▶ **Assignment**: Pick out the lines below that contain the string "will" and copy them all.

Data items:
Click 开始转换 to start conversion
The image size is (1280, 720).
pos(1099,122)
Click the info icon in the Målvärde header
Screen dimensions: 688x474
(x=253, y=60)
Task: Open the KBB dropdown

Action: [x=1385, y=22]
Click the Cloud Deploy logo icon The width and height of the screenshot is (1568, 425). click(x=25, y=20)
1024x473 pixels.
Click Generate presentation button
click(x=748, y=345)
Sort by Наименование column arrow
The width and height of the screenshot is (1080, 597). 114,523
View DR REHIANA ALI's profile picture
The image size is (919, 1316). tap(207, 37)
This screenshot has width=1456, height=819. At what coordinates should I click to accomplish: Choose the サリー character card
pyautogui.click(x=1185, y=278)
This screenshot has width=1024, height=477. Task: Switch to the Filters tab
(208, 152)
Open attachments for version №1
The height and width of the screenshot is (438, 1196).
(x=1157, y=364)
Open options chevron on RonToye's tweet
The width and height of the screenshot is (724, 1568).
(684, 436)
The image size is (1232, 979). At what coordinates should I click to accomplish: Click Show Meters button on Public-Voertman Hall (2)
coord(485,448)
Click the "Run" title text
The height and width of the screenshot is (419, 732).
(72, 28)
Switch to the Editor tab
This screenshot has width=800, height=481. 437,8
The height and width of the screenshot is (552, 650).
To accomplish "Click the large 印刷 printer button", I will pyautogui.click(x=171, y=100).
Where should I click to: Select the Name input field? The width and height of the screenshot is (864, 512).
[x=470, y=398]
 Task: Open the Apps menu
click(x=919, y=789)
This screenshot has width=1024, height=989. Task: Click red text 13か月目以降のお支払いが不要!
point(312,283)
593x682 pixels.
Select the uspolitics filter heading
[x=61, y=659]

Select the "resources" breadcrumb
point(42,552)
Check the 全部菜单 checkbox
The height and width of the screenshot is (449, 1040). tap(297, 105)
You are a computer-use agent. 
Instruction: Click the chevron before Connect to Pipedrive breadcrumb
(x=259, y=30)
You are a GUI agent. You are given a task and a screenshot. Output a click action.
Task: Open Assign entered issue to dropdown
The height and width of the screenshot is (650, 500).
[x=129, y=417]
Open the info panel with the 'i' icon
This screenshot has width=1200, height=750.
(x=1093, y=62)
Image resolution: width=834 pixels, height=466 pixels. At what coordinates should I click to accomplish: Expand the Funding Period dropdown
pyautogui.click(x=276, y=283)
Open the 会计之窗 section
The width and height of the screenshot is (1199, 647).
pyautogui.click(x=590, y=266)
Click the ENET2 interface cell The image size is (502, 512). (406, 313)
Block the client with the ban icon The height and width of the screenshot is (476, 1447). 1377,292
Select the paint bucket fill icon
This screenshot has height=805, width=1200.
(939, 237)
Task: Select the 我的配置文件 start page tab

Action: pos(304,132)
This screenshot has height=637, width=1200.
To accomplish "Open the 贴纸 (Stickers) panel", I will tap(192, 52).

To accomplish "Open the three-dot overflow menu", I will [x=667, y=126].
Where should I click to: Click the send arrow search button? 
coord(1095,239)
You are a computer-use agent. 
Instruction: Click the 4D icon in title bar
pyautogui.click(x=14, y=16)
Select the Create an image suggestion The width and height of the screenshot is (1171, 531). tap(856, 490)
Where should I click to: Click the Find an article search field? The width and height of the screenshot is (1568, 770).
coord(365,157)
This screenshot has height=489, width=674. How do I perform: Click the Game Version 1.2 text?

▶ **Result of this task**:
To accomplish "Click the large 印刷 printer button", I will pyautogui.click(x=171, y=100).
To accomplish "Open the 贴纸 (Stickers) panel", I will tap(192, 52).
To accomplish "Open the three-dot overflow menu", I will [x=667, y=126].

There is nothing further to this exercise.